To get my programmers, I posted on a general job site, naukri.com. I thought I would get 20-30 resumes, interview maybe half of them, and pick the best of the bunch. What actually happened was I got got flooded with about 800 resumes, about 200 of which came in the first 24 hours. Because of the way their site is designed, anyone can apply to any job, regardless of qualification, and without reading the job description, and with a single click. You can imagine the resulting average quality applicant I got. I also had no idea what Indian programmers were worth at the time. I got prices ranging from $250 a month to $5000 a month, all of whom claimed a college education, and most of whom could not even program “Hello World” in a real-life application.
I ultimately hired 4 guys at, on average, $1500 a month. One disappeared on the day he was supposed to start work. One was fired after wasting 3 days just trying to compile the game and had to get help even opening and copying files. Another supposedly worked for two days, then disappeared, and told me he took another job else a week later. The last was the best qualified of the bunch: my former graphics programmer – a diamond in the rough comparatively speaking. He claimed to be a former lead programmer at nVidia, claimed 6 years of experience, could speak well, and could answer most of my general interview questions.
Yet at the same time, his graphics knowledge wasn’t what I was expecting. I’m a networking guy, not a graphics guy, so was prepared to interview a graphics programmer who knew so much more than I did it was like Chuck Norris beating up a schoolyard bully. What actually happened was closer to an untrained sumo wrestling match in a mud ring. I couldn’t really get a grip on what he knew, I knew some things he didn’t, and overall we were pretty evenly matched as graphics programmers. But I attributed this lack due to in part the language barrier, in part because he was awesome compared to the 849 buffoons before him, and lastly because I was so desperate to save money. My own inexperience in hiring didn’t help either.

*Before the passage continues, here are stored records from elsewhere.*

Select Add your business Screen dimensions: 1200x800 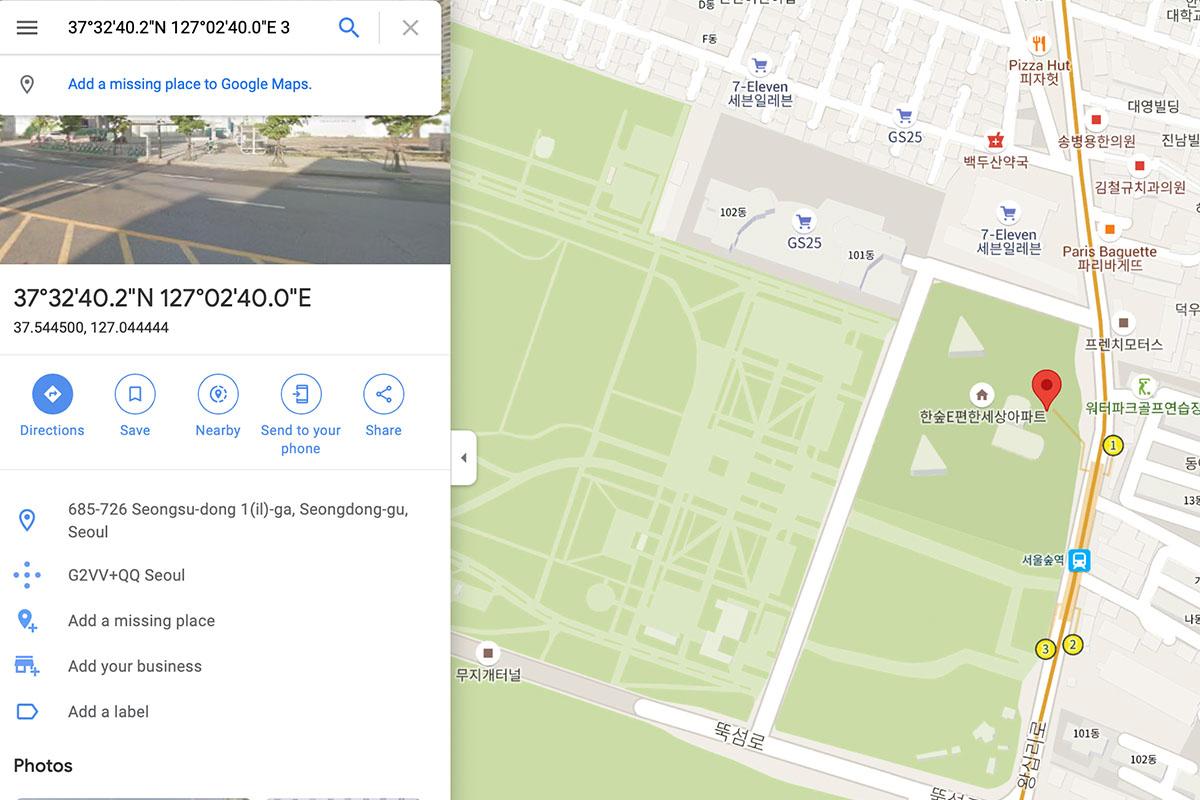(225, 666)
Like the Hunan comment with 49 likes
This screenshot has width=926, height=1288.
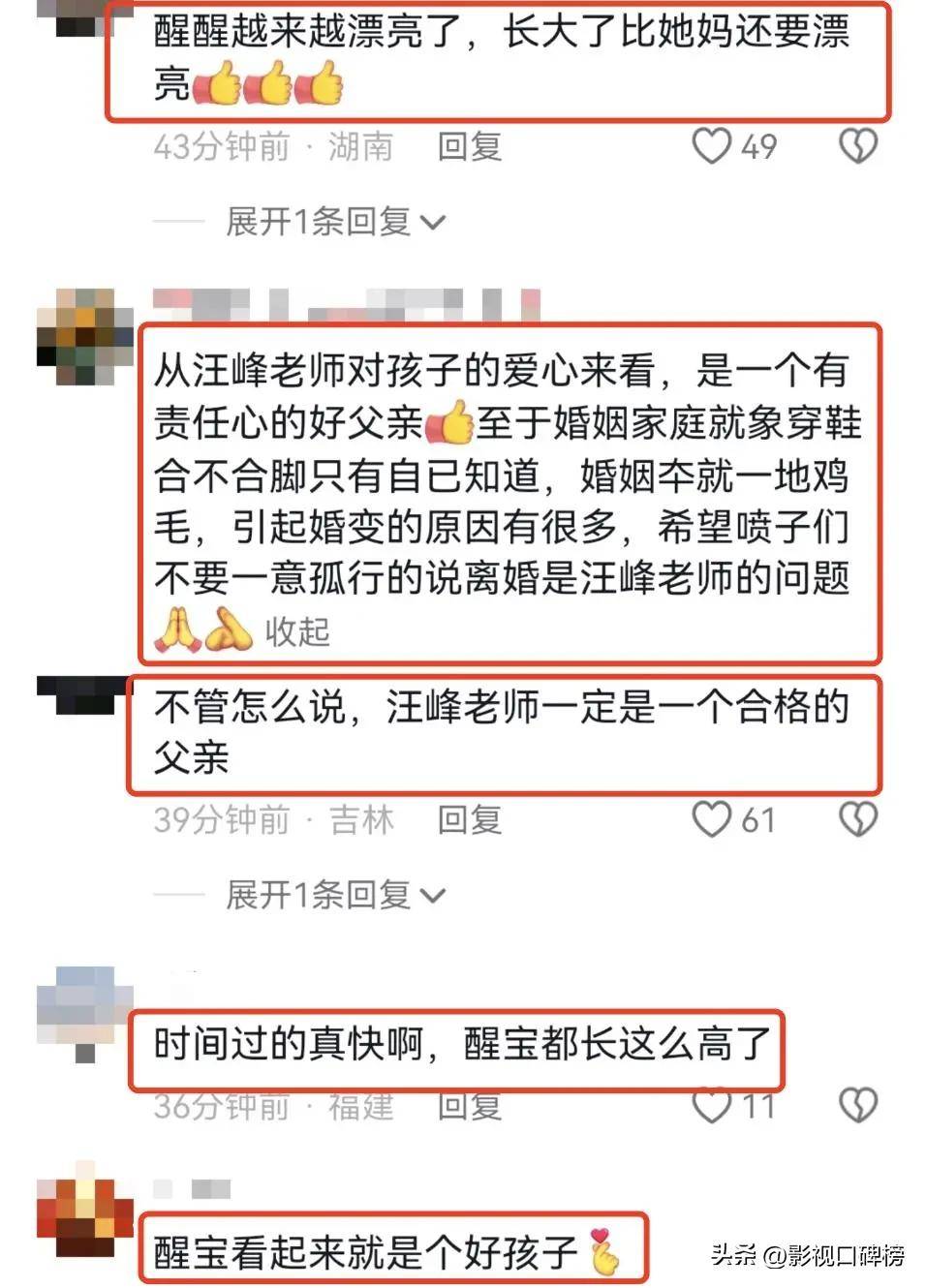712,146
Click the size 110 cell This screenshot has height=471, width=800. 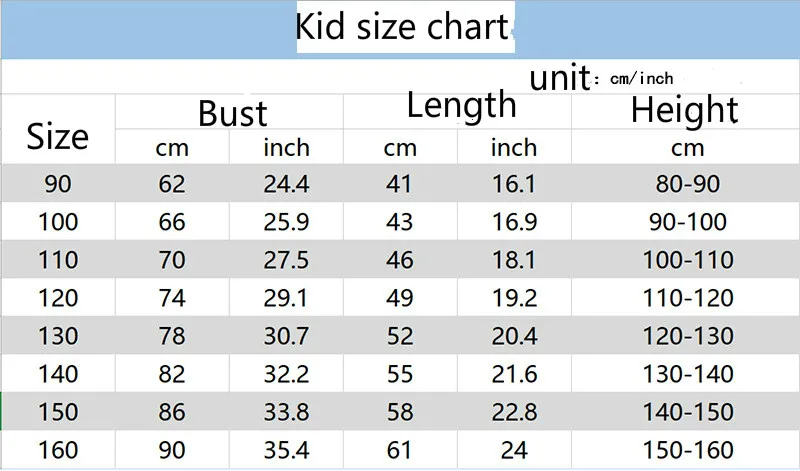pyautogui.click(x=58, y=260)
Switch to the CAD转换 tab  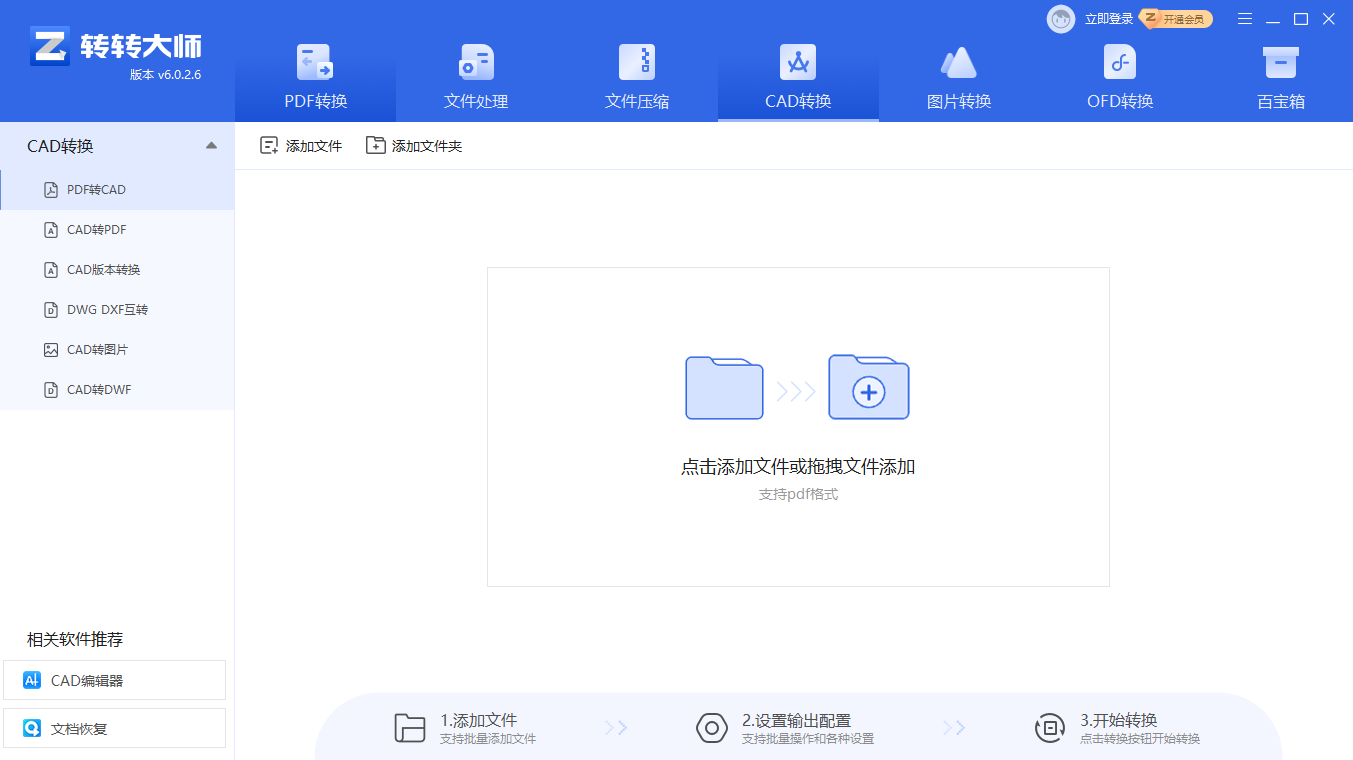[798, 75]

I thought hiring an ‘expert’ with 6 claimed years of experience would enable me to be very hands-off about the graphics, and focus just on the gameplay and networking. Don’t meddle in affairs you know nothing about, right? Unfortunately, this approach messed things up even more. He put a lot of hours in – easily 7 days a week, over 10 hours a day. He got work done, from the standpoint of writing code and checking it in. Yet the game never made much graphical progress. The problem he solved were the wrong problems, solved the wrong way, and even that inefficiently and poorly written. Many tasks ended up taking 4X longer than they should have – once to explain every minor nuance, once for him to program it, once for him to redo it after I point out obvious errors by glancing at the code for 30 seconds, and the final time for me to give up in exasperation and do it myself.

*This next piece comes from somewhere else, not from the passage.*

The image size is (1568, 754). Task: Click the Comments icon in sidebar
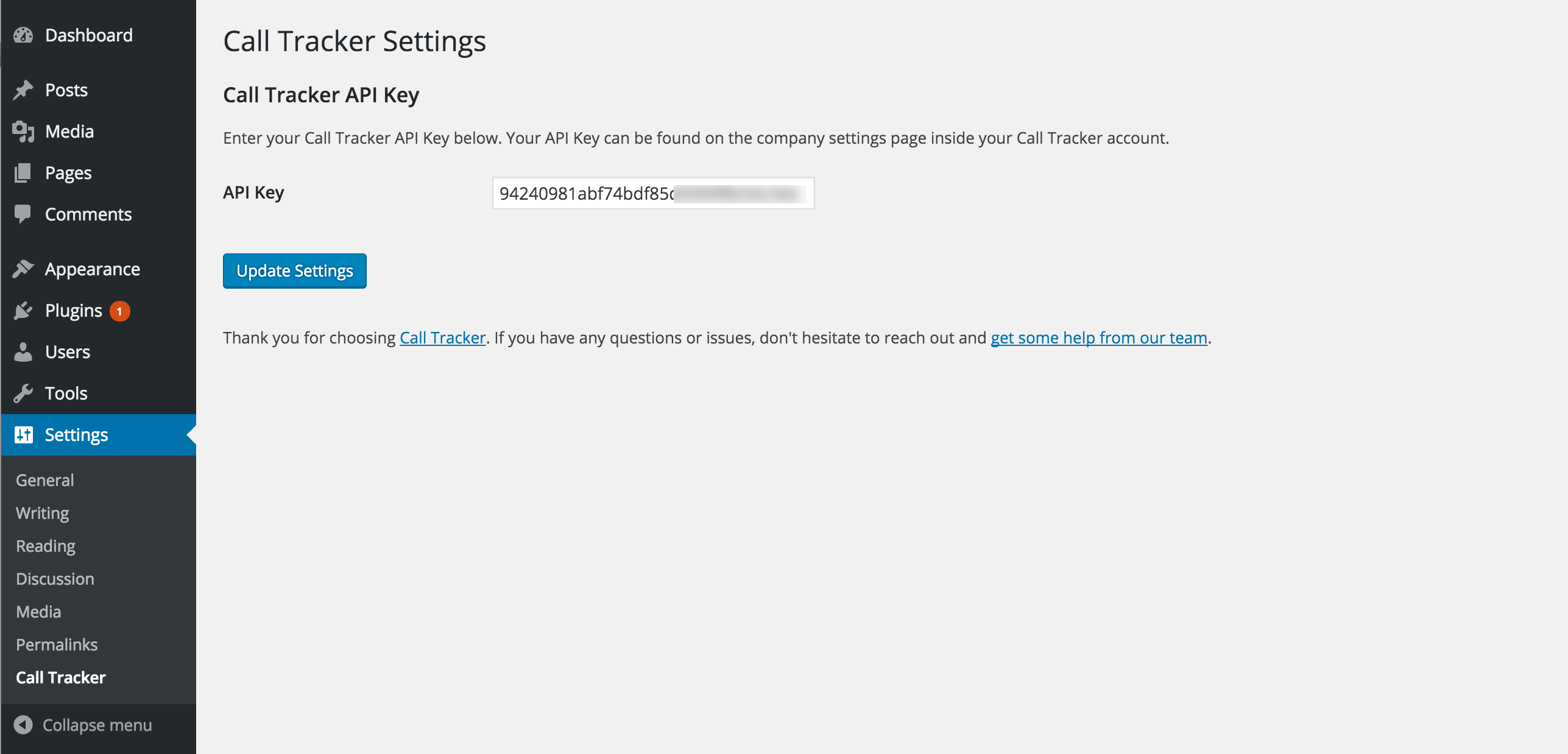[x=24, y=213]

As time progressed, and this kept happening, I had to learn more and more about graphics programming in Ogre 3D just to keep the game from degrading. Eventually it reached the critical threshold where it was easier and faster to do everything myself. I forced him to resign, and only regret not doing so sooner.
What conclusions can one draw from this? I have a good sample set of applicants and interviewees – the average applicant on a general job site is worthless. To be fair, this is probably also true on general job sites in the US as well. There is a huge variation among asking salaries – a twenty-fold difference between the cheapest and most expensive. I’ve found that you get what you pay for – ignoring the outrageous endpoints, the more expensive guys are clearly better.
I hired 4 guys – not a statistically meaningful sample set, but for what it’s worth, all 4 of the guys that did work worked hard and put a lot of time in. The comments about Indian programmers being cheap and hardworking is actually true. It’s only their competence that is lacking.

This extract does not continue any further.